*Directions for this task:*
Each line of the data below from the one holding "Where should I" to the one holding "Viewport: 1280px width, 800px", inclusive, is to be reproduced exactly; no other line belongs in the answer.

*Data in this exercise:*
________________________________________

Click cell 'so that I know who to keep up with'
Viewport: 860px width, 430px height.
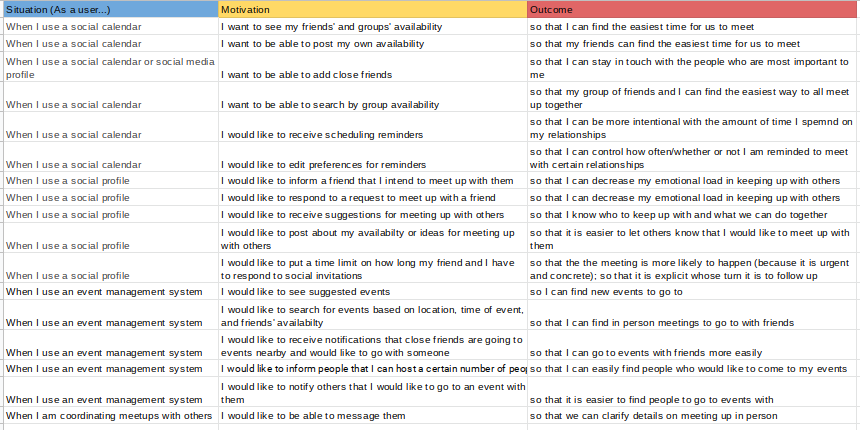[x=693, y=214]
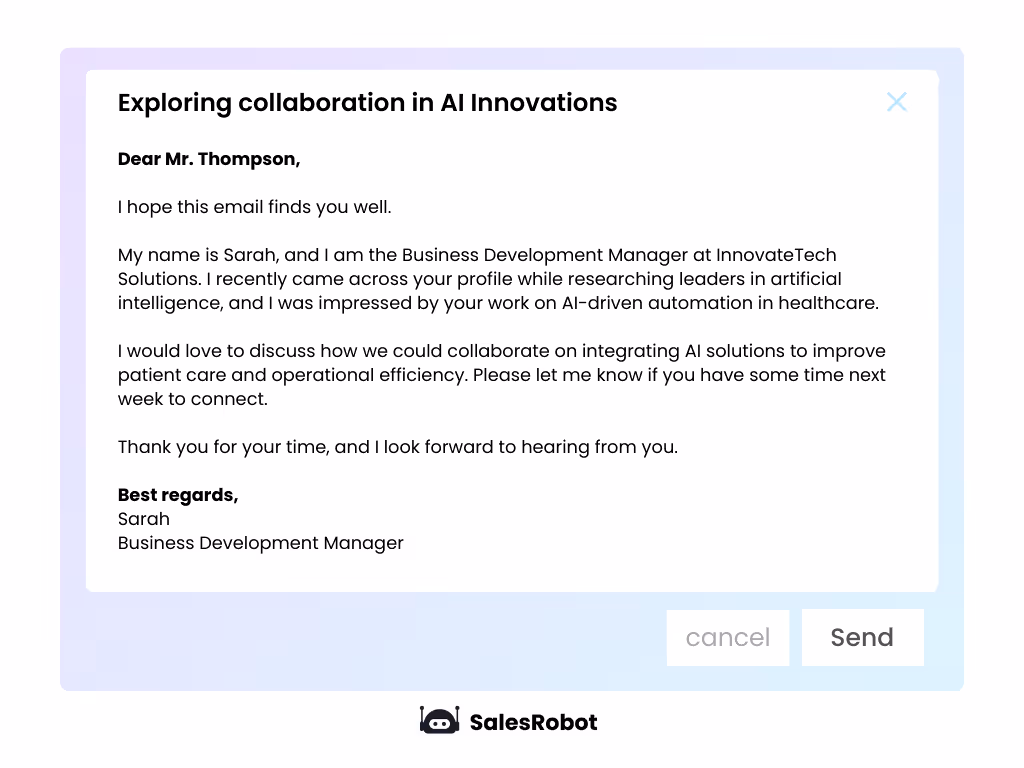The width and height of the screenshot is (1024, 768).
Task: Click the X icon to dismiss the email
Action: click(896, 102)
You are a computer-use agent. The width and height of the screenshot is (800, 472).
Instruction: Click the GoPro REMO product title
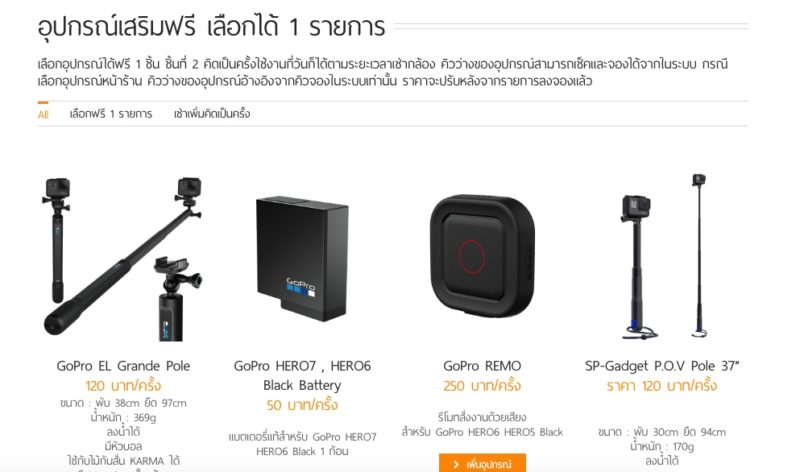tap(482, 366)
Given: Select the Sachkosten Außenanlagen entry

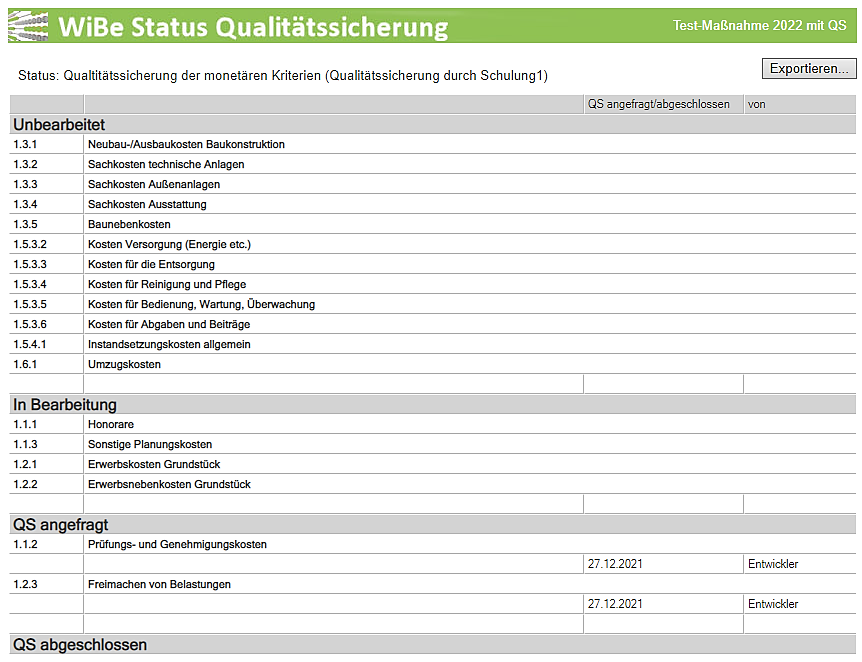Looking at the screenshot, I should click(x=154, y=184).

________________________________________

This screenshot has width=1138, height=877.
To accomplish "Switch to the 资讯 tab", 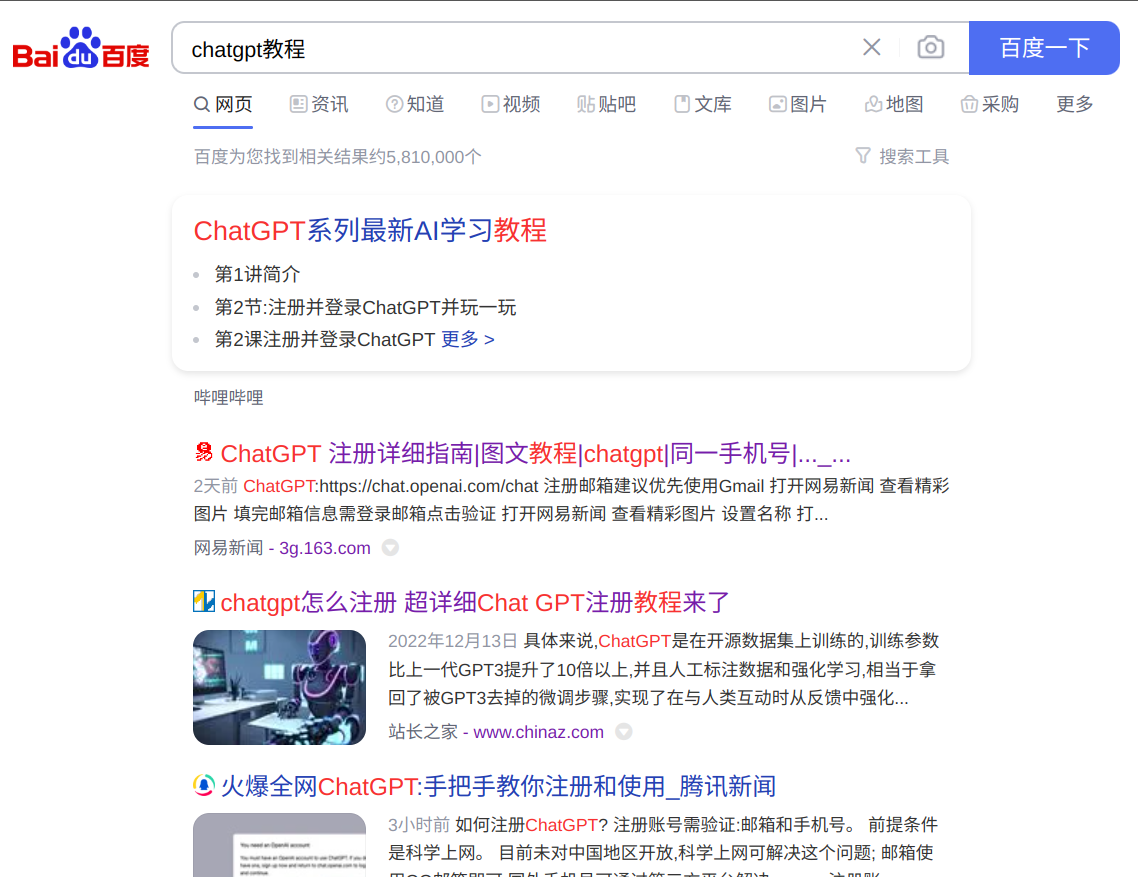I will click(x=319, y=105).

________________________________________

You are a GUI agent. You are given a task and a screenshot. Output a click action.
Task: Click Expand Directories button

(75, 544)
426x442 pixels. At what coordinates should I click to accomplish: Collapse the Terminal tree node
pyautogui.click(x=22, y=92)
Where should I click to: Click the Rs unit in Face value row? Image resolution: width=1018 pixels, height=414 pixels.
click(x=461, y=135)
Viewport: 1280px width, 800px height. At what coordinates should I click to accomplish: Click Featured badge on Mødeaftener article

________________________________________

*Task result:*
Where should I click to: Click the Rs unit in Face value row? Image resolution: width=1018 pixels, height=414 pixels.
click(x=461, y=135)
Viewport: 1280px width, 800px height. At what coordinates should I click to accomplish: Click Featured badge on Mødeaftener article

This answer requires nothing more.